These are the problems which yielded no results when I tried to research them, ordered by my lack of understanding.
1a,3,2
 A: There are general, simple definitions for the "big union" and "big intersection":
Let $\Lambda$ be an index set and $\mathscr{C} = \{A_{\lambda}\}_{\lambda \in \Lambda}$ be a collection of sets $A_{\lambda}$.
We define
$\bigcup_\limits{\lambda \in \Lambda}A_{\lambda} = \{ a: \exists \  \lambda \in \Lambda : a\in A_{\lambda} \}$
$\bigcap_\limits{\lambda \in \Lambda}A_{\lambda} = \{ a: \forall \  \lambda \in \Lambda : a\in A_{\lambda} \}$
Observe that these definitions coincide with the intuitive notion of union and intersection of a finite amount of sets, besides they extent for an infinite (denumerable or not) collection of sets.

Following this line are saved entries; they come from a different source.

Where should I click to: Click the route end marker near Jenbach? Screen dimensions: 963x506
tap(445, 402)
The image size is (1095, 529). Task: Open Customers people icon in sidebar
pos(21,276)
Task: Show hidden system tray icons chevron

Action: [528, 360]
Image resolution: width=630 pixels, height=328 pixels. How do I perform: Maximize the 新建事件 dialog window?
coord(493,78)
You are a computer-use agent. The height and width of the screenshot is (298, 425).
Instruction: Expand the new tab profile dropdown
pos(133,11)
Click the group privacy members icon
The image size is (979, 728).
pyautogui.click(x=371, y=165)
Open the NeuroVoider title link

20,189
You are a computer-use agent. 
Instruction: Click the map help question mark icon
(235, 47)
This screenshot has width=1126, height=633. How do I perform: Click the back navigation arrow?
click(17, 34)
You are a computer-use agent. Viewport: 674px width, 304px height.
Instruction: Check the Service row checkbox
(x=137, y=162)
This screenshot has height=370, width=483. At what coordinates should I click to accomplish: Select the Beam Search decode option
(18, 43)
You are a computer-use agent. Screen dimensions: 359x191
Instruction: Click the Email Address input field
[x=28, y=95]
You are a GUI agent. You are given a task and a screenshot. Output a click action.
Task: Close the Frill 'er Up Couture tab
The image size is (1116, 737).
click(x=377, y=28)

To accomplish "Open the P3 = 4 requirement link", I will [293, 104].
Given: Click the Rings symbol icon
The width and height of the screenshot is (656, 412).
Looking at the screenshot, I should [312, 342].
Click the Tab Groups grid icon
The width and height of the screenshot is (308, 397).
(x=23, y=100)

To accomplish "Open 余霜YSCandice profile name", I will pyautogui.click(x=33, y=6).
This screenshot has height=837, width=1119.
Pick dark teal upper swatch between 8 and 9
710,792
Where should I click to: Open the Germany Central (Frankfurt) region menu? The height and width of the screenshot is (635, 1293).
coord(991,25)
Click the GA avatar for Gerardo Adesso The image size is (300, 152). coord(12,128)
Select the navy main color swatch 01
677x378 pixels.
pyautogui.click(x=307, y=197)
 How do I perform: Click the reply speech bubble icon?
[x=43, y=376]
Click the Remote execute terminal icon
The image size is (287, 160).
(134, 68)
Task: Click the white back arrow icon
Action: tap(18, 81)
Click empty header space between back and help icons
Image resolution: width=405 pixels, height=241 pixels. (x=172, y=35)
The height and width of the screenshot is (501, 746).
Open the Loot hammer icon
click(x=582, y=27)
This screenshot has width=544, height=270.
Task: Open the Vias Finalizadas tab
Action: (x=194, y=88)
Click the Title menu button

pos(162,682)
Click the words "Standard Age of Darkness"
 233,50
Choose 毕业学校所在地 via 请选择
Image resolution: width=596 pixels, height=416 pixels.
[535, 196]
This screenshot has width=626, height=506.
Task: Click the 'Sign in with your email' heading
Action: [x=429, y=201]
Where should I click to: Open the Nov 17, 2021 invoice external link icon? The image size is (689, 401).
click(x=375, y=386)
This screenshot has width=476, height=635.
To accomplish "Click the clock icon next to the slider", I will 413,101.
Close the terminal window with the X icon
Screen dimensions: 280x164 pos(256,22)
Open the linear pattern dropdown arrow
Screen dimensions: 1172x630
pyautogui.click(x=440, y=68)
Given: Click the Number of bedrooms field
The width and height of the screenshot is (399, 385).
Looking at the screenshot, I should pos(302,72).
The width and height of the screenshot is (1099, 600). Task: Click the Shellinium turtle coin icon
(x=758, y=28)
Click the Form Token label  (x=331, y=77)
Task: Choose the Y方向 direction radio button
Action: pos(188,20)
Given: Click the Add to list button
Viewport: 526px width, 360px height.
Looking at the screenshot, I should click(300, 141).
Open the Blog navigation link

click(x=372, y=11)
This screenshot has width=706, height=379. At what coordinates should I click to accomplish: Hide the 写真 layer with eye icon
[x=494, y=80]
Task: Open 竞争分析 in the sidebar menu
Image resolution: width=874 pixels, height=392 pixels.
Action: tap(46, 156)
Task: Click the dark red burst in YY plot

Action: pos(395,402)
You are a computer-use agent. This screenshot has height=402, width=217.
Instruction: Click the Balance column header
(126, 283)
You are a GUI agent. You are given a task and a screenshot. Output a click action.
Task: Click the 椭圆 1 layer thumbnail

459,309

A: I believe it just means the union/intersection of a large number of sets.
For example,
$$ \bigcup_{i=1}^{n} A_{i} = A_{1} \cup A_{2} \cup \cdots \cup A_{n-1} \cup A_{n}$$
$$ \bigcap_{i=1}^{n} A_{i} = A_{1} \cap A_{2} \cap \cdots \cap A_{n-1} \cap A_{n}$$
A: For a finite union of sets $ S_1, S_2, S_3, \dots , S_n$, one often writes $ S_1 \cup S_2 \cup S_3 \cup \dots \cup S_n $ or $ {\displaystyle \bigcup _{i=1}^{n}S_{i}}$. In the case that the index set I is the set of natural numbers, one uses a notation ${ \displaystyle \bigcup_{i=1}^{\infty} A_{i}}$ analogous to that of the infinite series. We can similarly explain the notation for that of the intersection of the sets. Hope it helps.